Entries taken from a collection

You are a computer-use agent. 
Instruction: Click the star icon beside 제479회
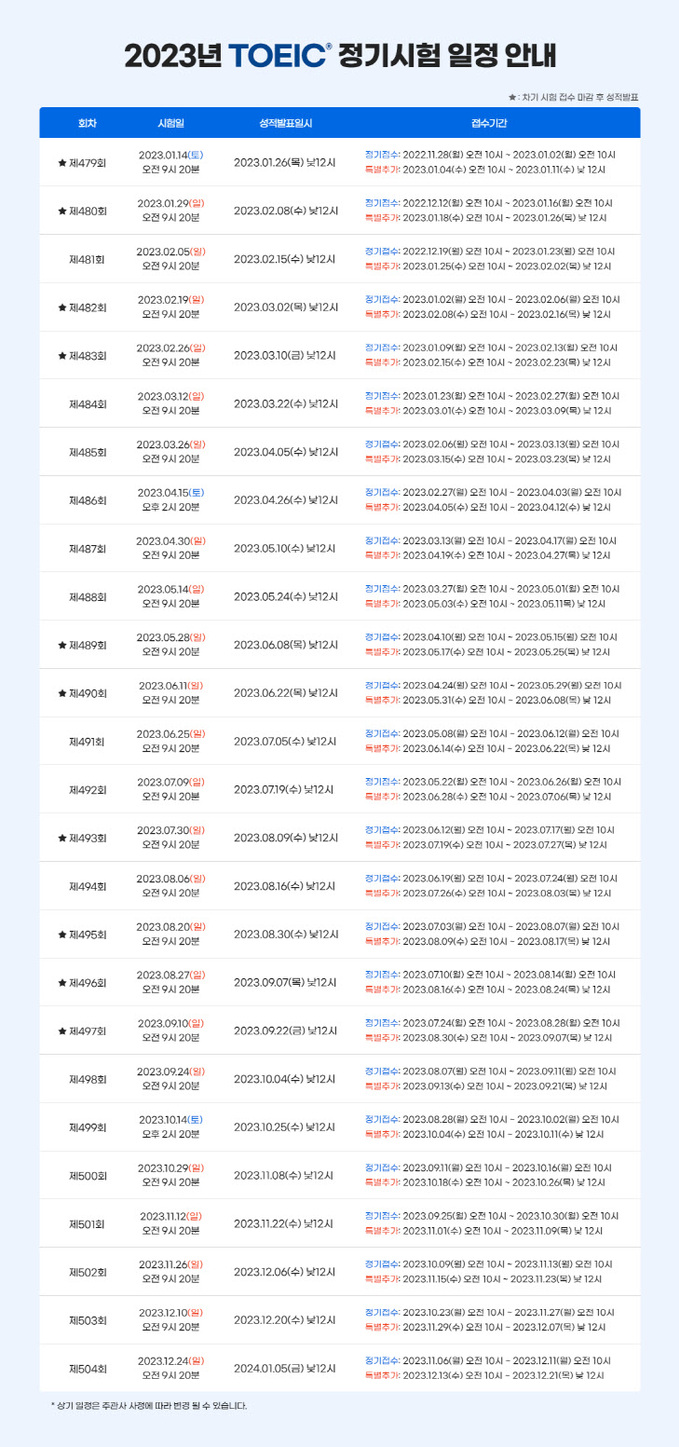pos(62,163)
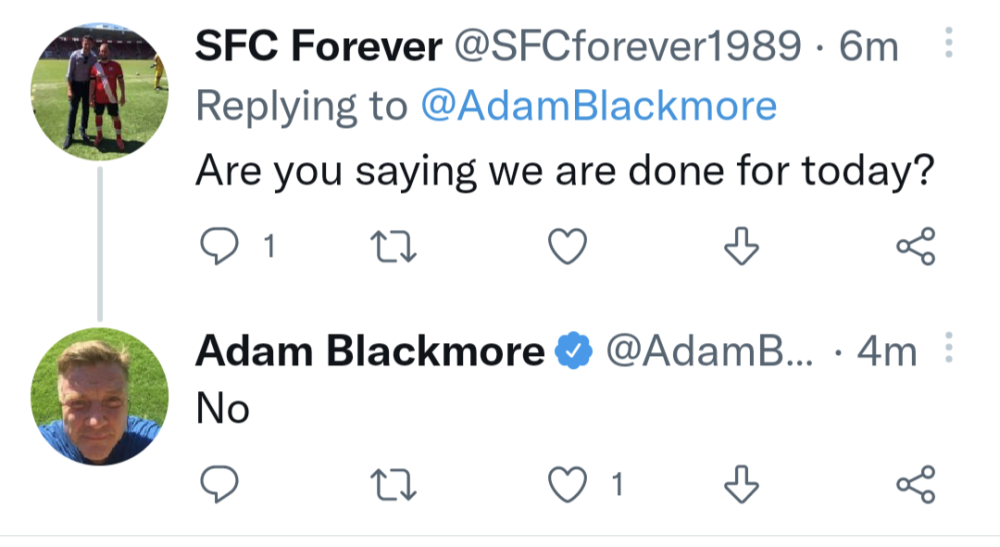Retweet Adam Blackmore's 'No' reply
The width and height of the screenshot is (1000, 547).
coord(392,485)
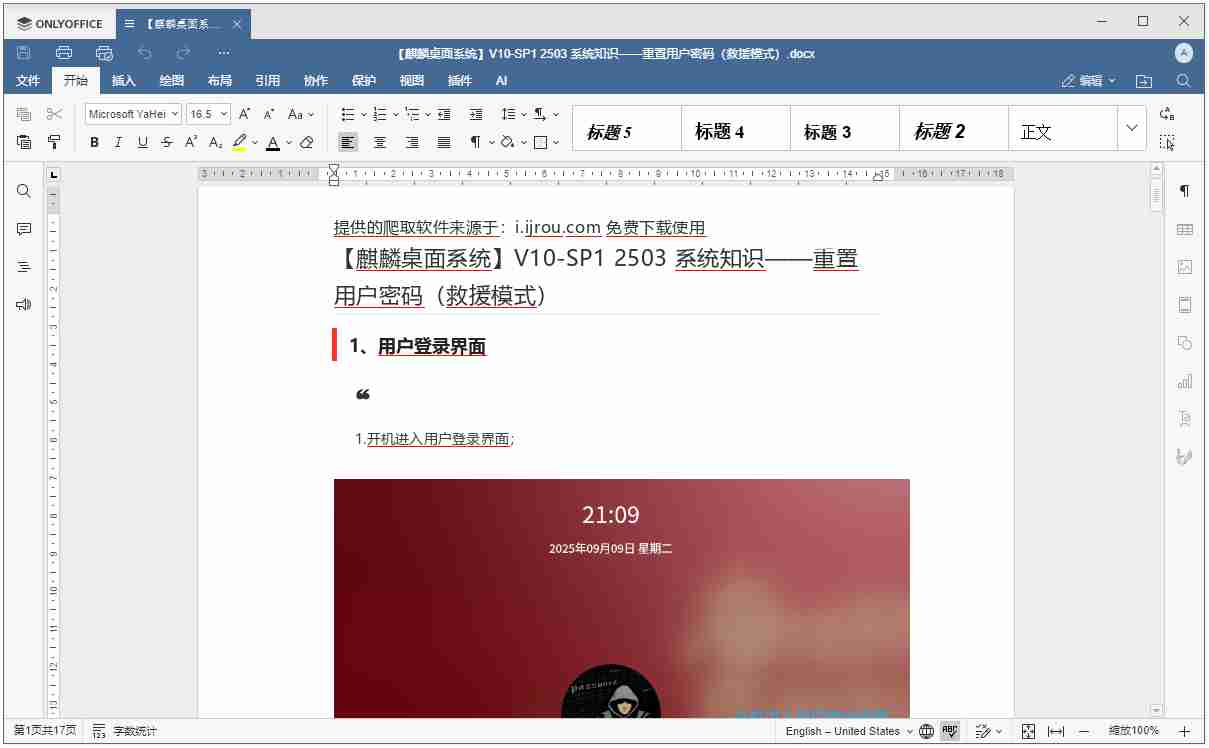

▶ PROBLEM TO SOLVE
Can you reproduce the data above word for word, omitting the pictures?

▶ ANSWER TO THE EXERCISE
You are a computer-use agent. 
Instruction: Click the star icon beside 제479회
pos(62,163)
Retweet Adam Blackmore's 'No' reply
The width and height of the screenshot is (1000, 547).
coord(392,485)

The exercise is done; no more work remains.